FCC Enforcement Bureau Gives 2006 Overview

At its monthly meeting in January the FCC heard year-end reports and “strategic plans” from each of its primary bureaus and offices. Enforcement Bureau chief Kris Monteith reported that out of some 3,300 field investigations undertaken in 2006, the Bureau claims to have shut down “approximately” 85 pirate radio stations. If each station is counted as its own investigation, and the Bureau’s claims are assumed to be accurate, less than 3% of the Bureau’s field-time is spent on unlicensed broadcast enforcement.
Notably, this month saw the Bureau rule on some petitions for reconsideration with regard to fines issued to pirates in the last few years, which gives a better sense of the agency’s speed and effectiveness of enforcement.

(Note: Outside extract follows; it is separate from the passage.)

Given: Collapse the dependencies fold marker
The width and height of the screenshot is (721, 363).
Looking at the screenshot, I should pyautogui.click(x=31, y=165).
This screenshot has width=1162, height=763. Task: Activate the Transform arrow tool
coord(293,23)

For example, one ruling knocked a $10,000 fine down to $600, three years after its issuance; another $10,000 claim issued in 2003 was subsequently knocked down to $1,000 in 2004, and was just further successfully appealed to $250.

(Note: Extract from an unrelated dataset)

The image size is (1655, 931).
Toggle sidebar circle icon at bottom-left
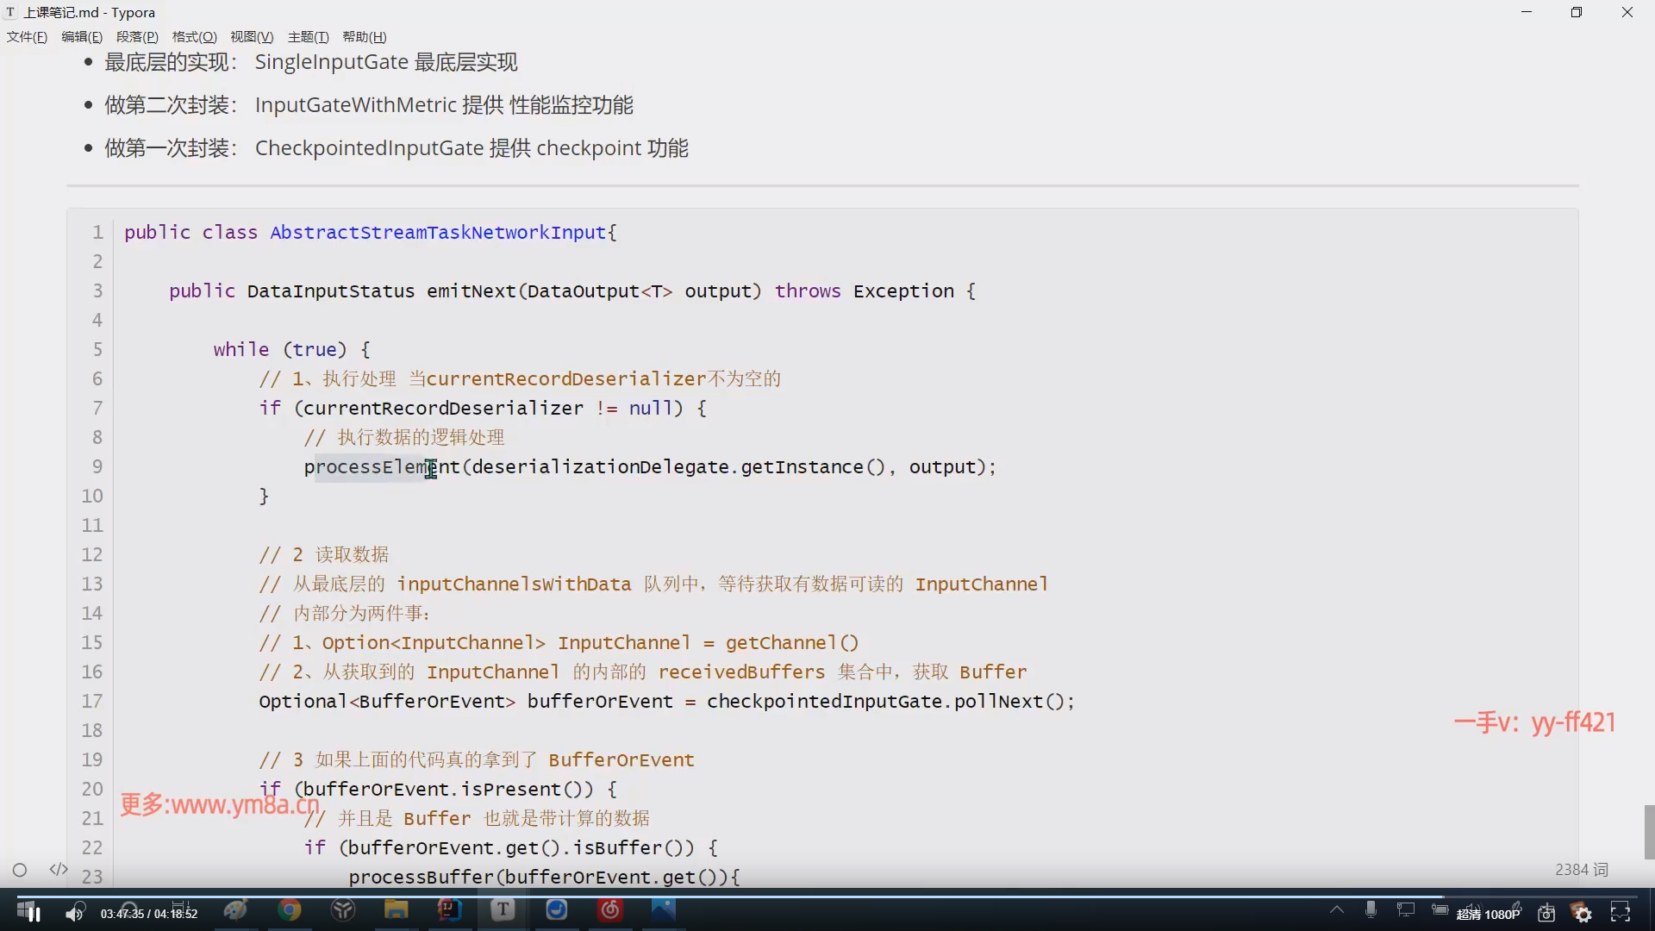20,870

These cases highlight instances of negative productivity in the enforcement process: the FCC spent much more in resources (personnel-time and travel, to name two) than it will recoup from the punishment meted, provided the five-year statute of limitations on each case doesn’t run out before the agency makes an effort to actually collect the fines.

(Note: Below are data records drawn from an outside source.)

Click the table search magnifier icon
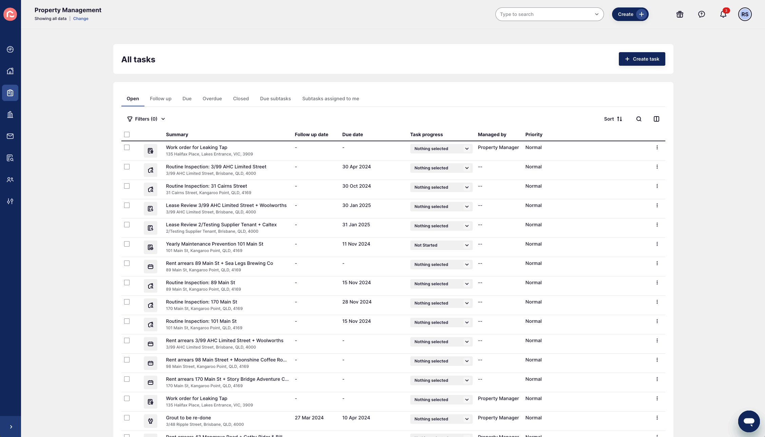The height and width of the screenshot is (437, 765). pyautogui.click(x=639, y=119)
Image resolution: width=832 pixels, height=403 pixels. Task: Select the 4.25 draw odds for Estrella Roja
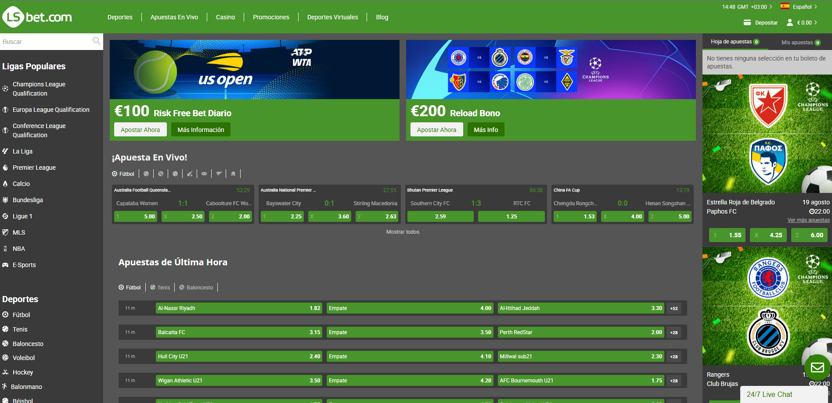tap(768, 235)
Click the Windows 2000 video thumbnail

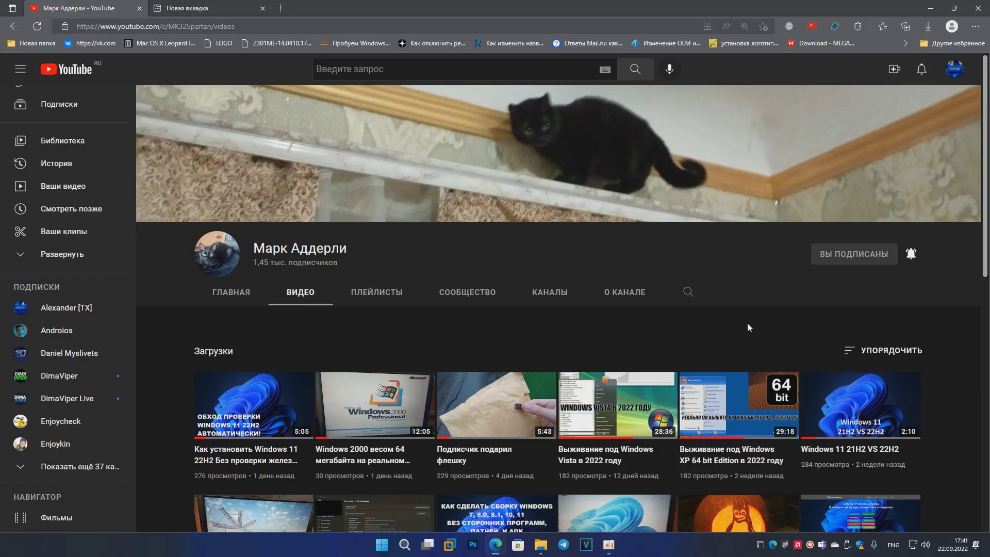374,405
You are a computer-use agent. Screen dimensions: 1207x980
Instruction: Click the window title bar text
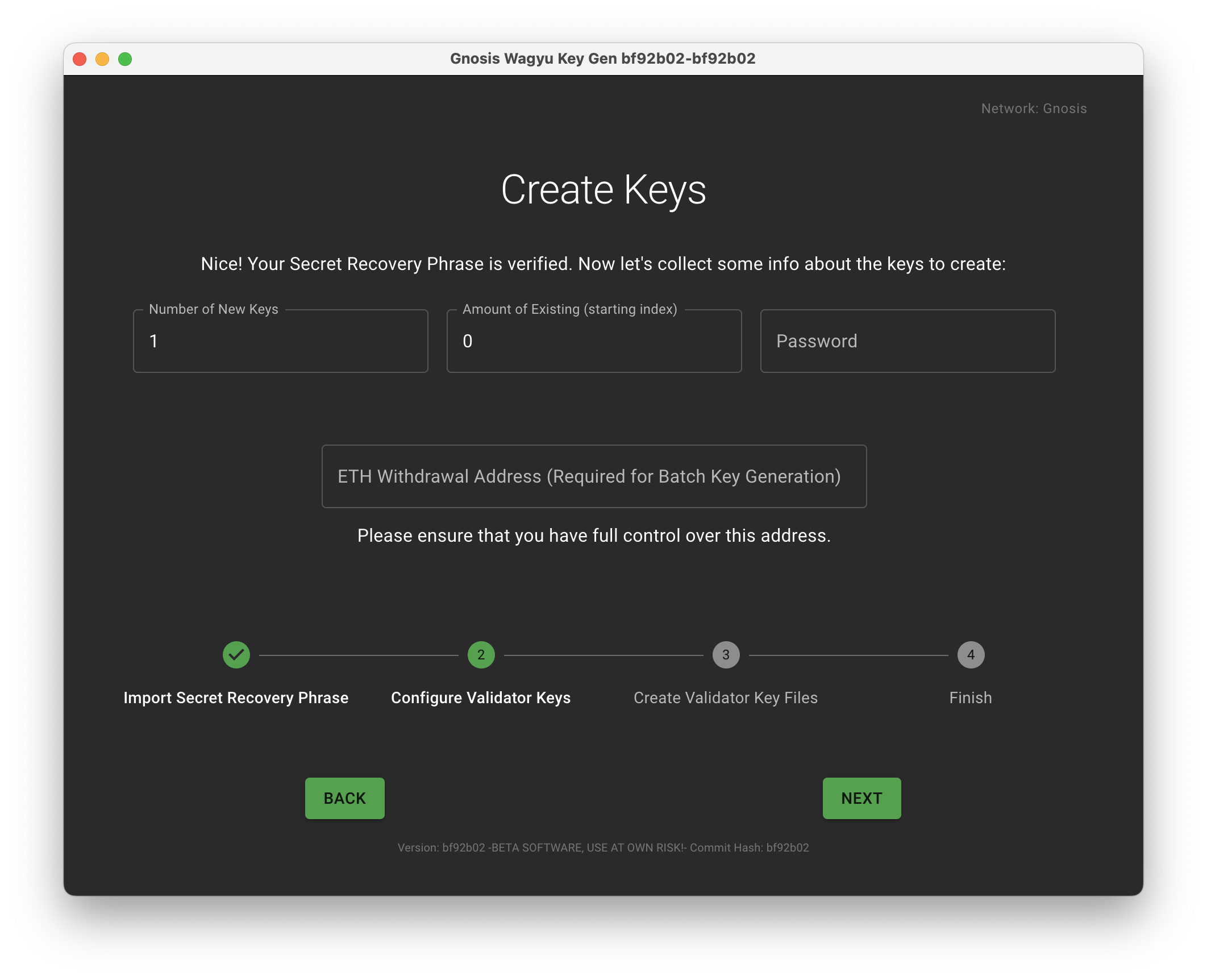(x=602, y=59)
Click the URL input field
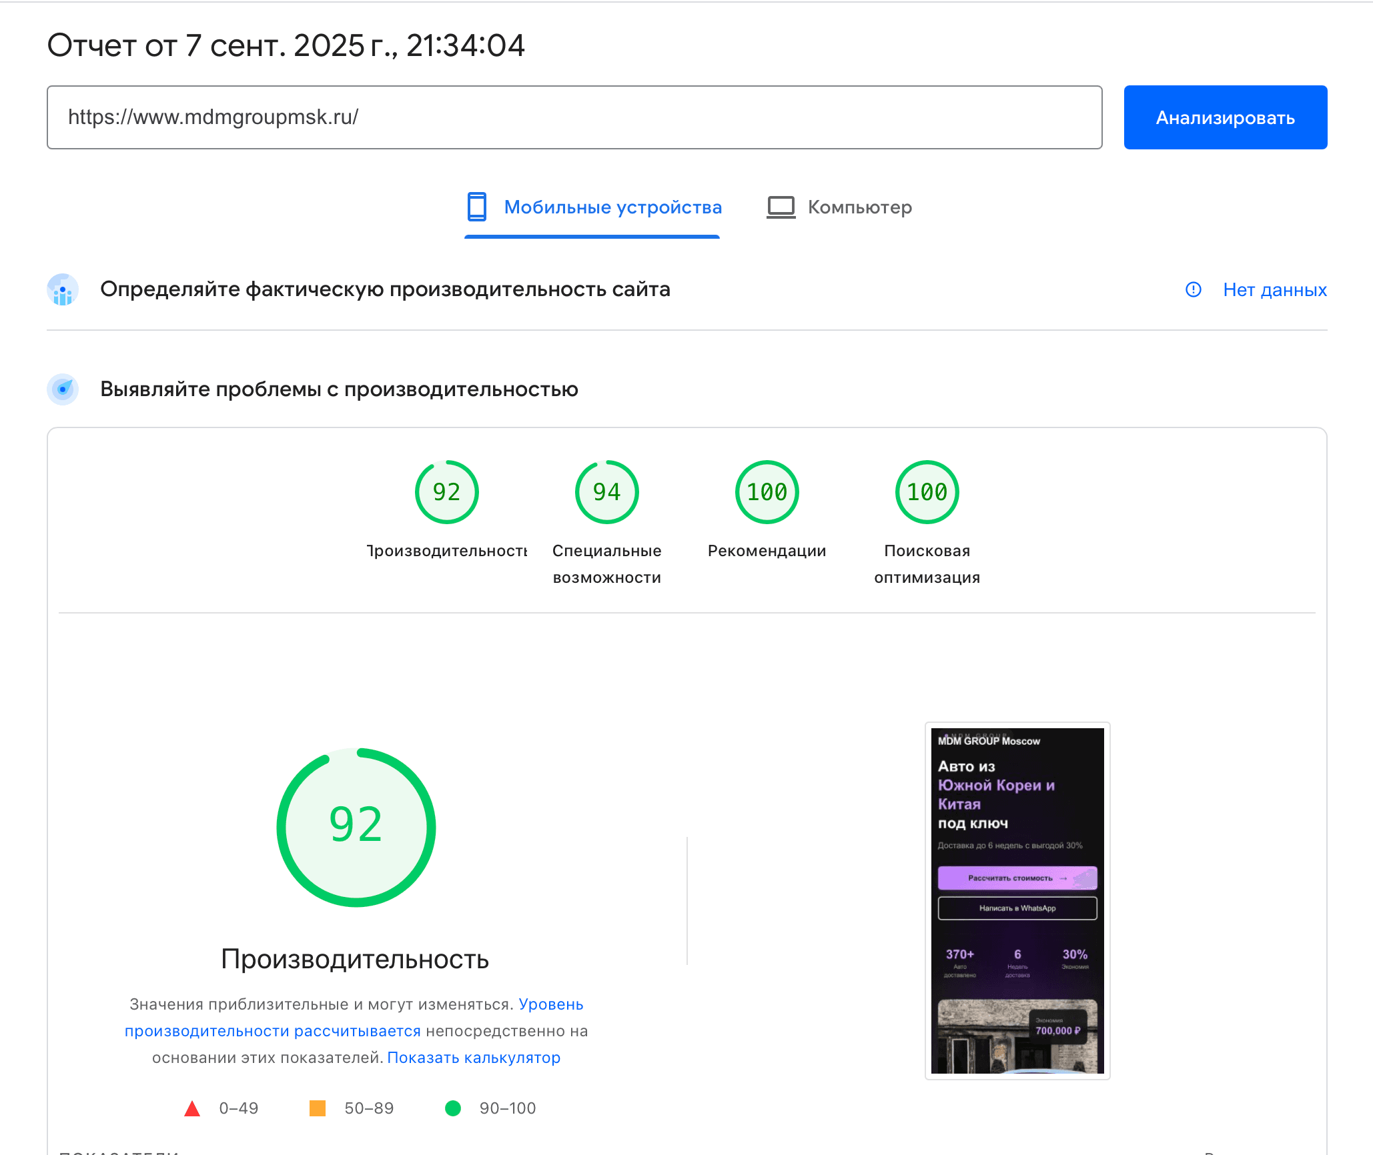The height and width of the screenshot is (1155, 1373). coord(574,117)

Unfortunately, the Enforcement Bureau didn’t lay out much of a strategic plan, other than to note that it would “look to the future while not forgetting the past,” for what that’s worth. Response to the report from the Commissioners themselves was pretty benign, though Jonathan Adelstein did nudge Monteith to work more diligently on investigations into radio payola and the proliferation of video news releases.